#### DIRECTIONS FOR THIS TASK:
In the entries below, find the string "computer" and return each line holding it.

#### RECORD EXCERPTS:
━━━━

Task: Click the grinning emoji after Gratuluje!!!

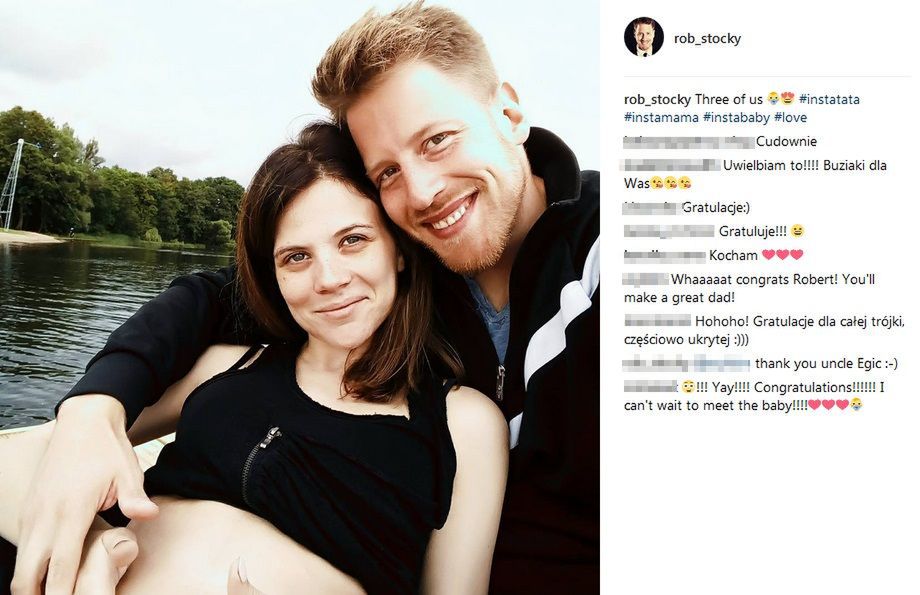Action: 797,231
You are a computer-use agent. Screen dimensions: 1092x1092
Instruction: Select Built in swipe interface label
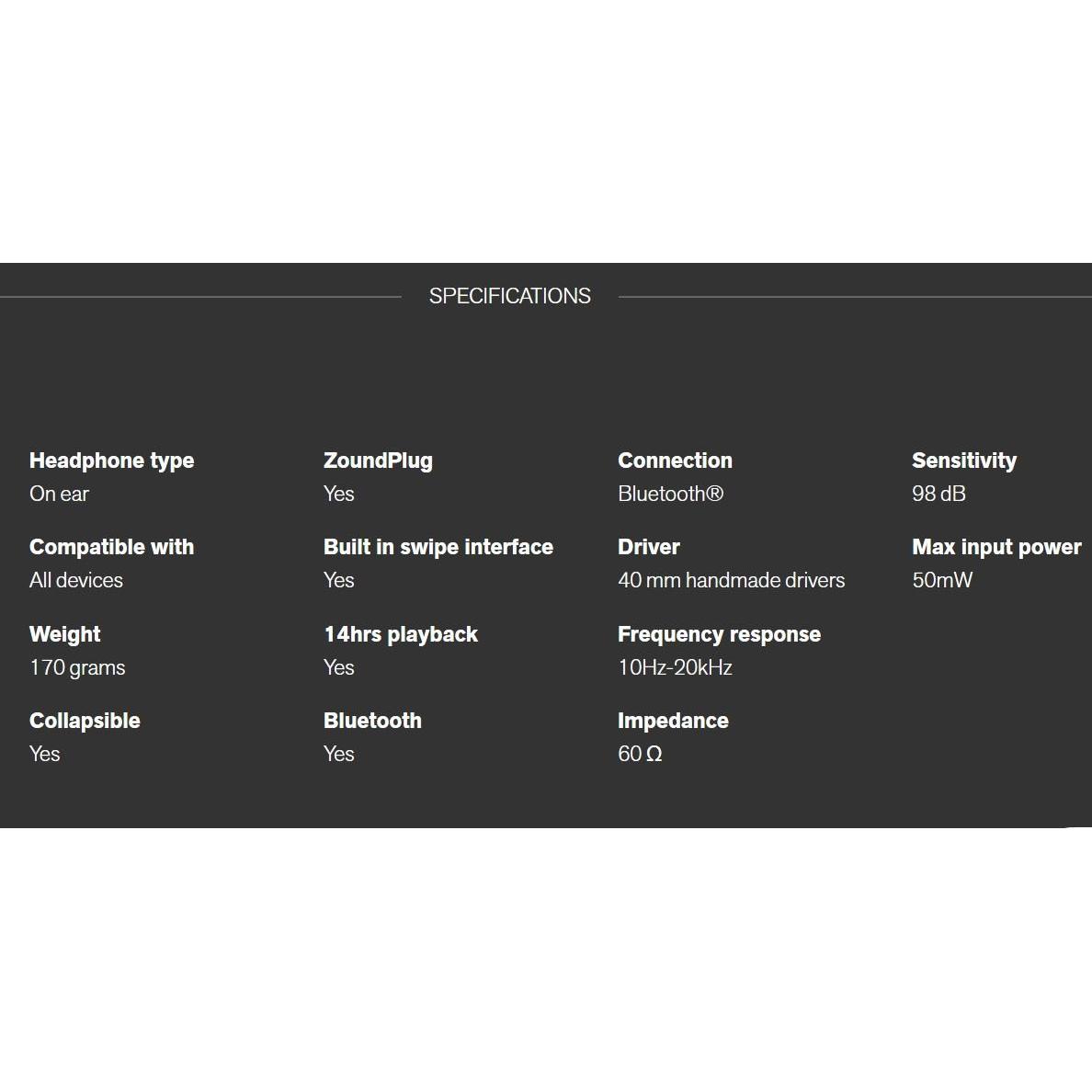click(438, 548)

━━━━

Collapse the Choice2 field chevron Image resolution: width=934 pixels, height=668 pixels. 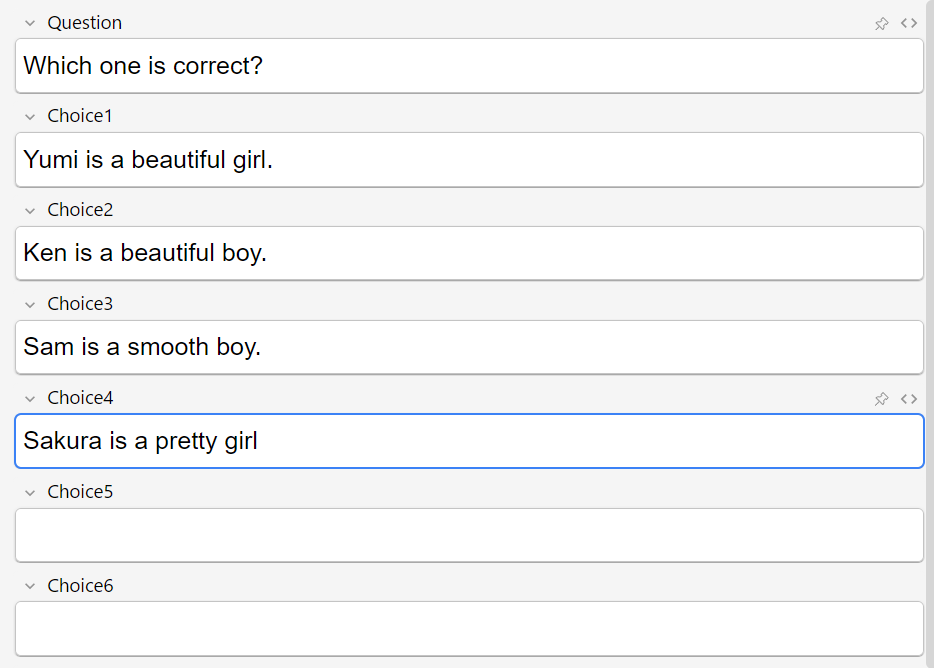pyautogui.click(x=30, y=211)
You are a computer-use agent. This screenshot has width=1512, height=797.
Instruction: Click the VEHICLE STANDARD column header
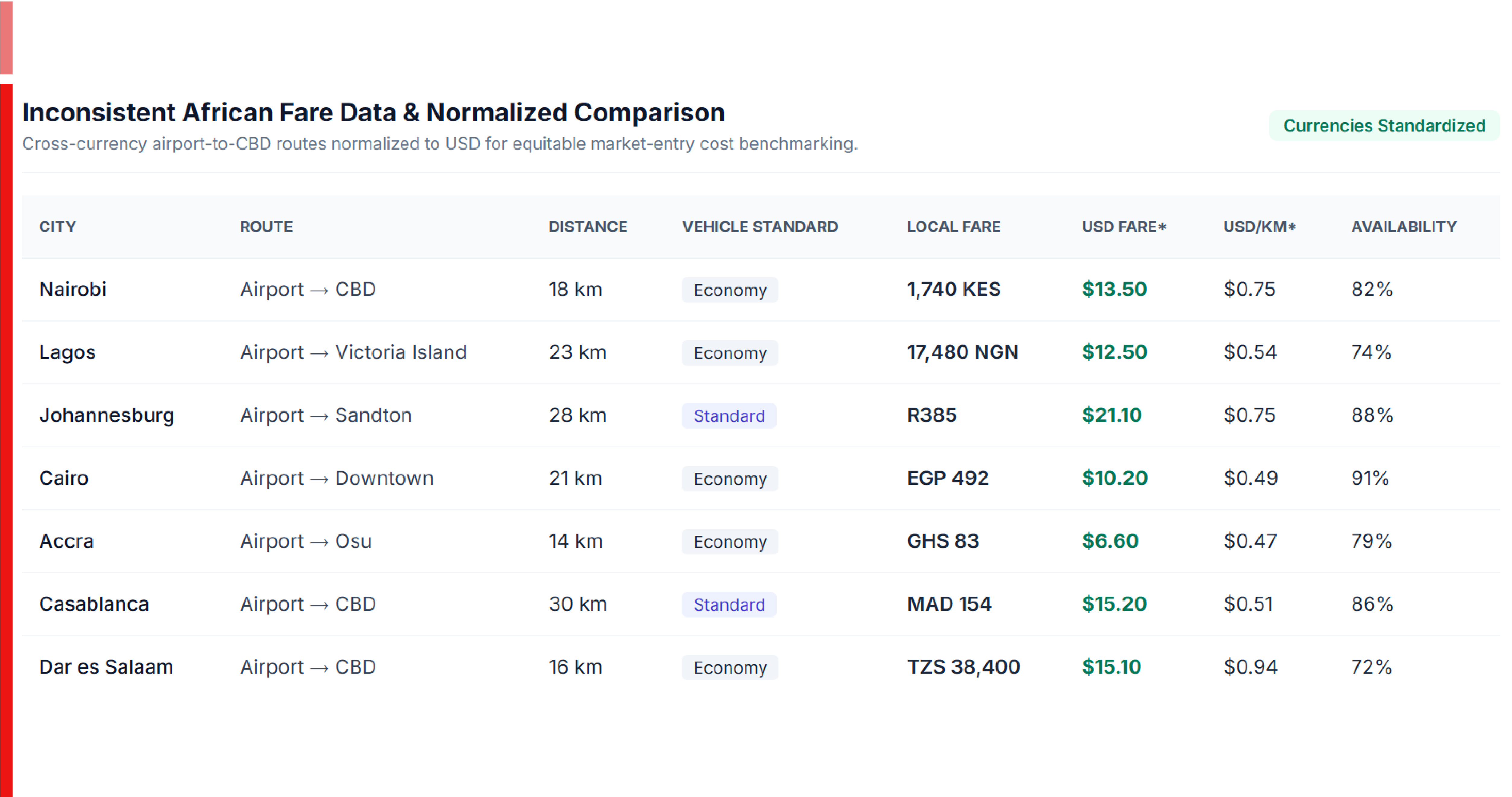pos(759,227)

━━━━

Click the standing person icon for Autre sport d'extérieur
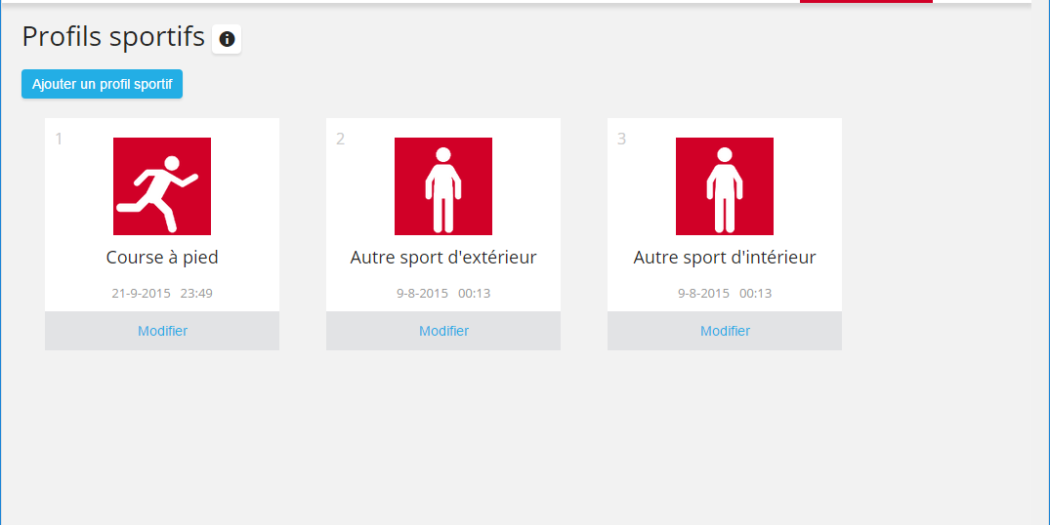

━━━━

#### ANSWER TO THIS EXERCISE:
You are a computer-use agent. Screen dimensions: 1092x1092
You are a computer-use agent. This screenshot has width=1512, height=797.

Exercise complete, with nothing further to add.